ENTRIES PROVIDED -
■ ■ ■ ■ ■
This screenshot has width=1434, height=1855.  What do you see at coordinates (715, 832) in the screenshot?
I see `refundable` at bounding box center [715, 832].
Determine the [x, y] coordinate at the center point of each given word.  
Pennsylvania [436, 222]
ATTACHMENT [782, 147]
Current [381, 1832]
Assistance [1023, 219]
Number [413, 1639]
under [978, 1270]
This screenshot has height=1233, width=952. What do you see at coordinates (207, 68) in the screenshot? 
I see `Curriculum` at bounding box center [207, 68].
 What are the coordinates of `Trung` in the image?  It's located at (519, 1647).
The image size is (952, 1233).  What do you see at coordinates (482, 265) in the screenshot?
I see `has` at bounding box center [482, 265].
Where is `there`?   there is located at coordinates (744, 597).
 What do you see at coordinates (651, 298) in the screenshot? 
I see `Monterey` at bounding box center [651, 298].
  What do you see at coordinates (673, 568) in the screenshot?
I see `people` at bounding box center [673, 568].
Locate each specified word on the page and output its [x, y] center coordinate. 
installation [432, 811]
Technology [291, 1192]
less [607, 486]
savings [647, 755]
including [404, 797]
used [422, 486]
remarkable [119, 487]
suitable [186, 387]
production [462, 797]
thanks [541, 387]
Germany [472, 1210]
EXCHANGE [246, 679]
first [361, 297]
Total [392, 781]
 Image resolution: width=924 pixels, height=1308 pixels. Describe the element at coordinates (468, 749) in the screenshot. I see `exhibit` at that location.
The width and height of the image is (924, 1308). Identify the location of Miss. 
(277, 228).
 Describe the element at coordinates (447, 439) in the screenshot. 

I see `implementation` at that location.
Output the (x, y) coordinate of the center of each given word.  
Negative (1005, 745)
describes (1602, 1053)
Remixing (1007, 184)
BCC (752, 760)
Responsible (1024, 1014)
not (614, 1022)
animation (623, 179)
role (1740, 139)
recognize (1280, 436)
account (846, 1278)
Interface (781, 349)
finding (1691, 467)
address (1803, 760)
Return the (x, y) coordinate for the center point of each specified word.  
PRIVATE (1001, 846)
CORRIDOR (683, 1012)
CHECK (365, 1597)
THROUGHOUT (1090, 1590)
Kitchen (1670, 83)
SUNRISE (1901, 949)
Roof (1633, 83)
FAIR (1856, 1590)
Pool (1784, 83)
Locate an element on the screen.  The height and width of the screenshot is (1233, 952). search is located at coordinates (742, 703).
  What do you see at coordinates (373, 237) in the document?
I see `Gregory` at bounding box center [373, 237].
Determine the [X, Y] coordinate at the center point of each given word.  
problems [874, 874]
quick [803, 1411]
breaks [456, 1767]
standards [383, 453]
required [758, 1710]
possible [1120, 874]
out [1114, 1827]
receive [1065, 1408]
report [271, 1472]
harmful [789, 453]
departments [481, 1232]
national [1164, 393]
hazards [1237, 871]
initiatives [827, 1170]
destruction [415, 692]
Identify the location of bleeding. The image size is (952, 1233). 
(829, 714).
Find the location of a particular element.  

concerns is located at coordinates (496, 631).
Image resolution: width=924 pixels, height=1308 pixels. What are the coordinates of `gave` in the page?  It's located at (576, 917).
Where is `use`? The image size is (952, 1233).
■ ■ ■ ■ ■
WHAT IS REQUIRED - Reproduce the listing above in full, substituting "midpoint" for each occurrence of "center point" and leaving everything else unchanged.

COMPLETED TASK -
This screenshot has width=1434, height=1855.  What do you see at coordinates (715, 832) in the screenshot?
I see `refundable` at bounding box center [715, 832].
Determine the [x, y] coordinate at the midpoint of each given word.  
Pennsylvania [436, 222]
ATTACHMENT [782, 147]
Current [381, 1832]
Assistance [1023, 219]
Number [413, 1639]
under [978, 1270]
This screenshot has height=1233, width=952. What do you see at coordinates (207, 68) in the screenshot? 
I see `Curriculum` at bounding box center [207, 68].
 What are the coordinates of `Trung` in the image?  It's located at (519, 1647).
The image size is (952, 1233).  What do you see at coordinates (482, 265) in the screenshot?
I see `has` at bounding box center [482, 265].
Where is `there`?   there is located at coordinates (744, 597).
 What do you see at coordinates (651, 298) in the screenshot? 
I see `Monterey` at bounding box center [651, 298].
  What do you see at coordinates (673, 568) in the screenshot?
I see `people` at bounding box center [673, 568].
Locate each specified word on the page and output its [x, y] center coordinate. 
installation [432, 811]
Technology [291, 1192]
less [607, 486]
savings [647, 755]
including [404, 797]
used [422, 486]
remarkable [119, 487]
suitable [186, 387]
production [462, 797]
thanks [541, 387]
Germany [472, 1210]
EXCHANGE [246, 679]
first [361, 297]
Total [392, 781]
 Image resolution: width=924 pixels, height=1308 pixels. Describe the element at coordinates (468, 749) in the screenshot. I see `exhibit` at that location.
The width and height of the image is (924, 1308). Identify the location of Miss. 
(277, 228).
 Describe the element at coordinates (447, 439) in the screenshot. 

I see `implementation` at that location.
Output the (x, y) coordinate of the center of each given word.  
Negative (1005, 745)
describes (1602, 1053)
Remixing (1007, 184)
BCC (752, 760)
Responsible (1024, 1014)
not (614, 1022)
animation (623, 179)
role (1740, 139)
recognize (1280, 436)
account (846, 1278)
Interface (781, 349)
finding (1691, 467)
address (1803, 760)
Return the (x, y) coordinate for the midpoint of each specified word.  
PRIVATE (1001, 846)
CORRIDOR (683, 1012)
CHECK (365, 1597)
THROUGHOUT (1090, 1590)
Kitchen (1670, 83)
SUNRISE (1901, 949)
Roof (1633, 83)
FAIR (1856, 1590)
Pool (1784, 83)
Locate an element on the screen.  The height and width of the screenshot is (1233, 952). search is located at coordinates (742, 703).
  What do you see at coordinates (373, 237) in the document?
I see `Gregory` at bounding box center [373, 237].
Determine the [X, Y] coordinate at the midpoint of each given word.  
problems [874, 874]
quick [803, 1411]
breaks [456, 1767]
standards [383, 453]
required [758, 1710]
possible [1120, 874]
out [1114, 1827]
receive [1065, 1408]
report [271, 1472]
harmful [789, 453]
departments [481, 1232]
national [1164, 393]
hazards [1237, 871]
initiatives [827, 1170]
destruction [415, 692]
Identify the location of bleeding. The image size is (952, 1233). 
(829, 714).
Find the location of a particular element.  

concerns is located at coordinates (496, 631).
Image resolution: width=924 pixels, height=1308 pixels. What are the coordinates of `gave` in the page?  It's located at (576, 917).
Where is `use`? The image size is (952, 1233).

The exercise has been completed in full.